Assignment = Please return only the lines from the one holding "Image resolution: width=1153, height=2576." through the one holding "アクセス (746, 121)", exactly as they appear in the records below, both ends included.

━━ Task data ━━

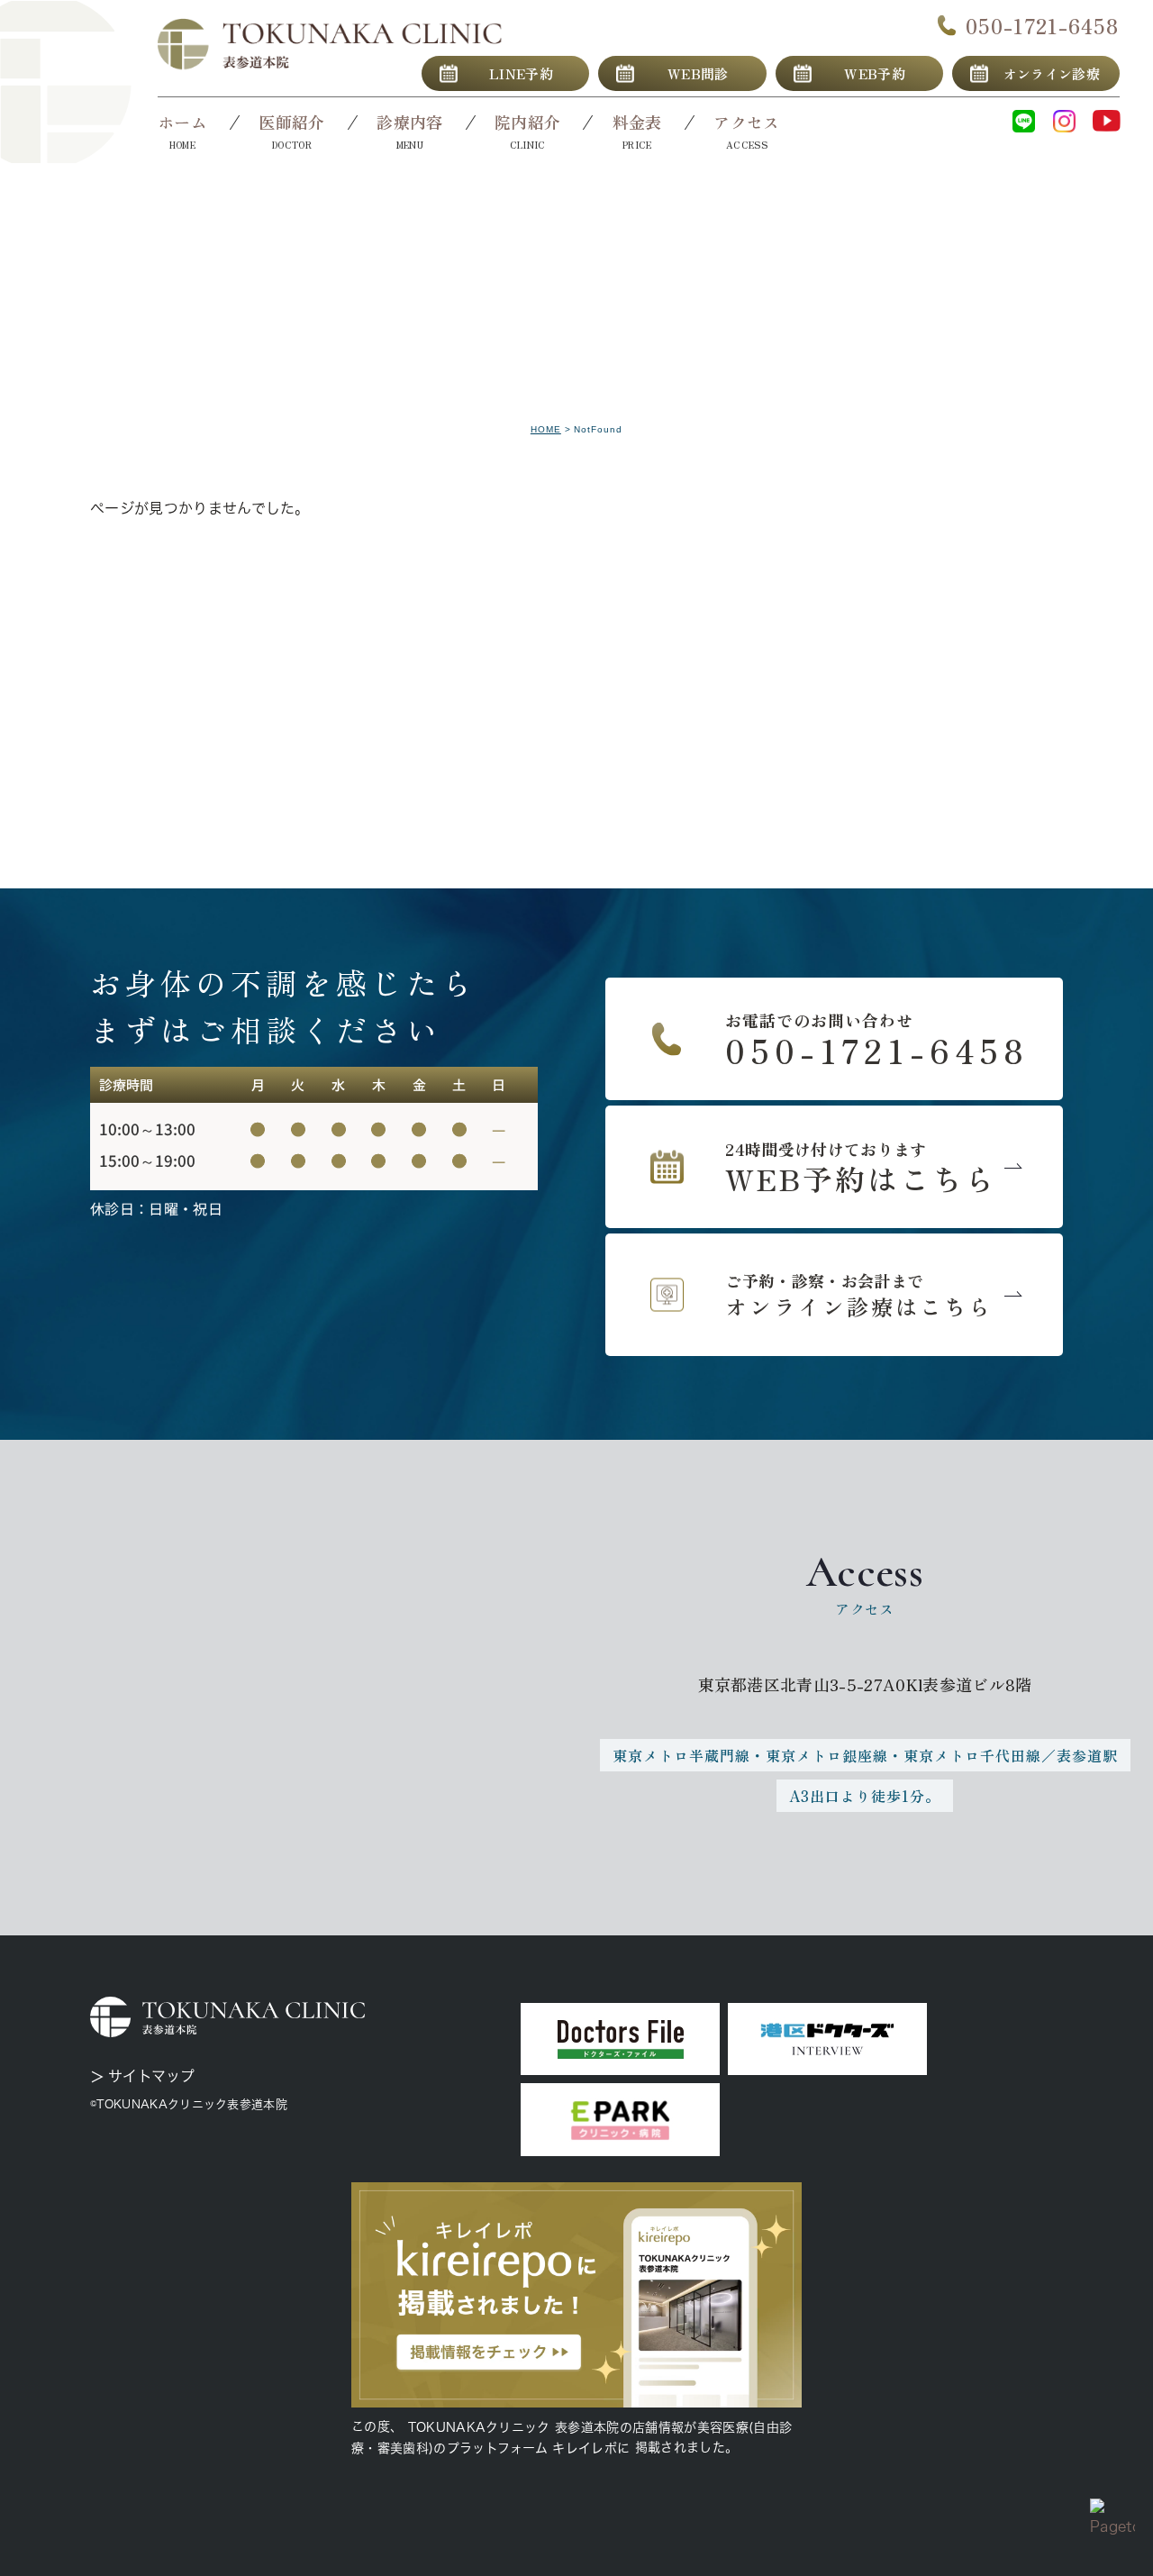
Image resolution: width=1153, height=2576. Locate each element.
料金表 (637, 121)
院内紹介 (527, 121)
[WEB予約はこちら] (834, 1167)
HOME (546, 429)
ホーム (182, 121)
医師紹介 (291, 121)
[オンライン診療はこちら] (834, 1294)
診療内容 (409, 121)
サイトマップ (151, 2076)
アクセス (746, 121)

━━━
━━ Task data ━━

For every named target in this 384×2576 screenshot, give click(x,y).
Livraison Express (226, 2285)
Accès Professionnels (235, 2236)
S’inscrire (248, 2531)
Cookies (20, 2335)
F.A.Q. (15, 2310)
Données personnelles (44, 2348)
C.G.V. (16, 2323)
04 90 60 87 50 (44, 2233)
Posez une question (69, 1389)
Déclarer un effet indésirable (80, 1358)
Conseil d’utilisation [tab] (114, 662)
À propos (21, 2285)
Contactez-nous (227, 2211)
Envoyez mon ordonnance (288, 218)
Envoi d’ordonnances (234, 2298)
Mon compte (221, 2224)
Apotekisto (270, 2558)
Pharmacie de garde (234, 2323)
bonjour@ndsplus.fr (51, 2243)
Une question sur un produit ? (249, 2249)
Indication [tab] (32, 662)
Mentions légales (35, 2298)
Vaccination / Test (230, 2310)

━━━

Answer section =
Image resolution: width=1153, height=2576. Locate each element.
料金表 (637, 121)
院内紹介 (527, 121)
[WEB予約はこちら] (834, 1167)
HOME (546, 429)
ホーム (182, 121)
医師紹介 (291, 121)
[オンライン診療はこちら] (834, 1294)
診療内容 (409, 121)
サイトマップ (151, 2076)
アクセス (746, 121)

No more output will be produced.